» AIM
Find each line in the items below that contains the word "size", matching its case exactly, and copy those lines out in full.

» INPUT FOR THIS TASK
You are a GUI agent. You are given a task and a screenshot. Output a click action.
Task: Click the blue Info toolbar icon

---

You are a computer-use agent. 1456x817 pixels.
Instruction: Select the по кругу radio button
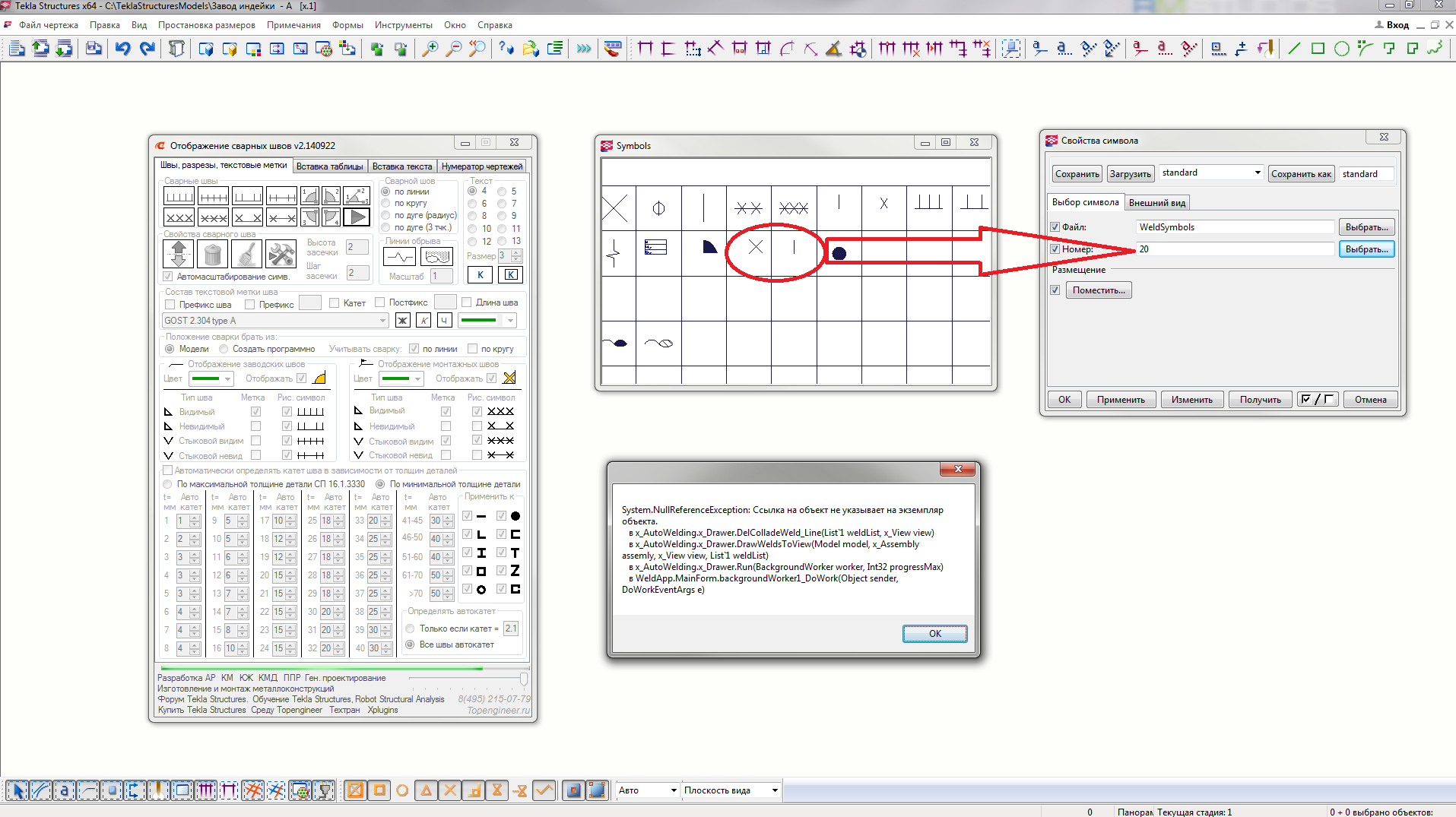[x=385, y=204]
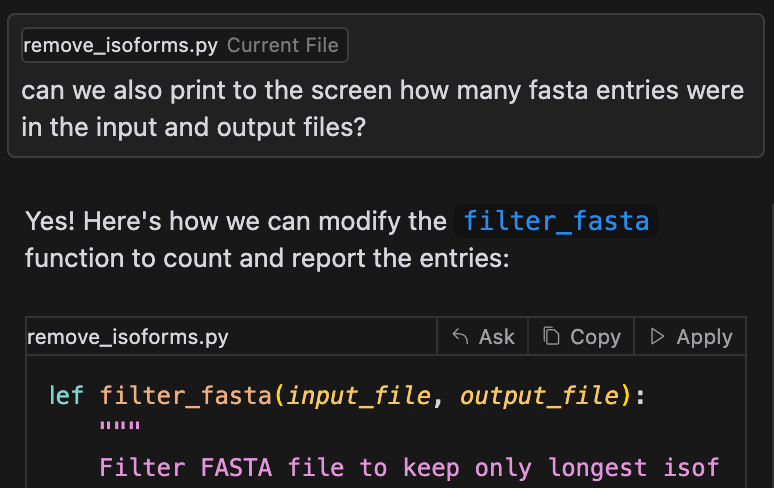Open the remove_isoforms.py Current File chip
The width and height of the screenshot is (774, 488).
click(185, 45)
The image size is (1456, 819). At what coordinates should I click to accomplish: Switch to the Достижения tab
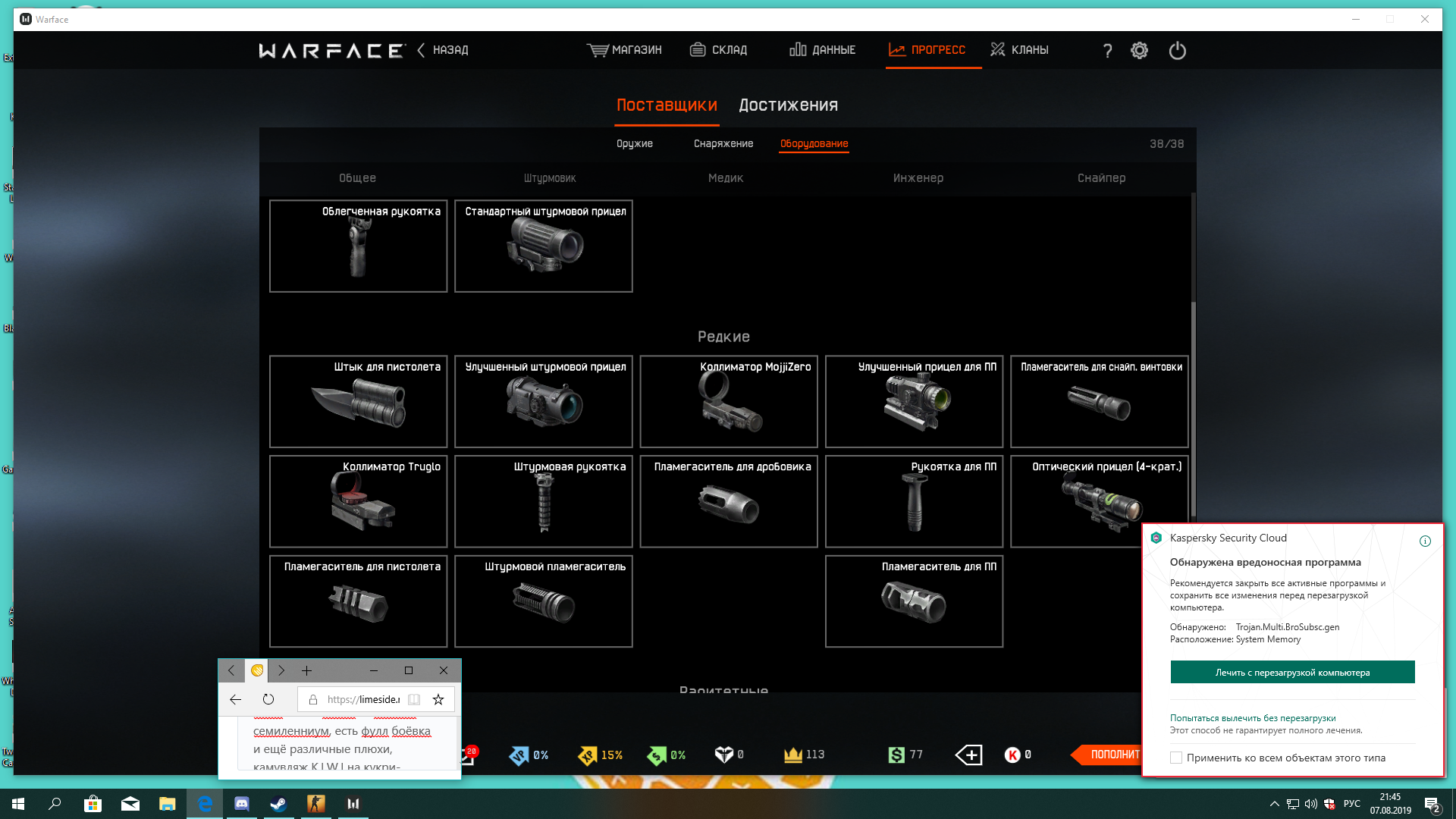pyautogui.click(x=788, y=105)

* * *

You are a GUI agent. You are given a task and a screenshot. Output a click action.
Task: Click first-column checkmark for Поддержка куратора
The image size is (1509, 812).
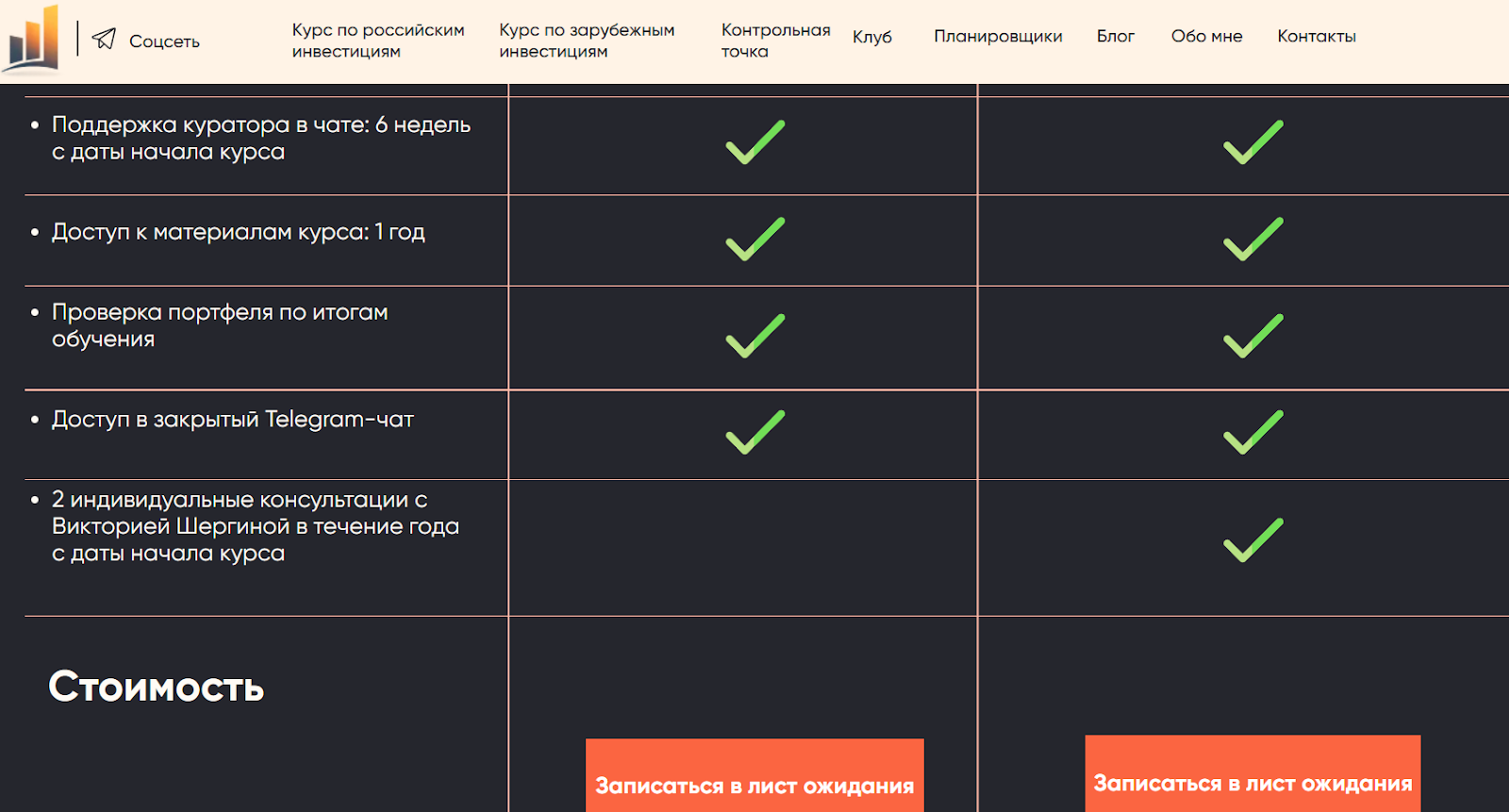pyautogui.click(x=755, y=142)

» SOLUTION FOR THIS EXERCISE
The image size is (1456, 819). At what coordinates should I click to accomplish: Switch to the Достижения tab
The image size is (1509, 812).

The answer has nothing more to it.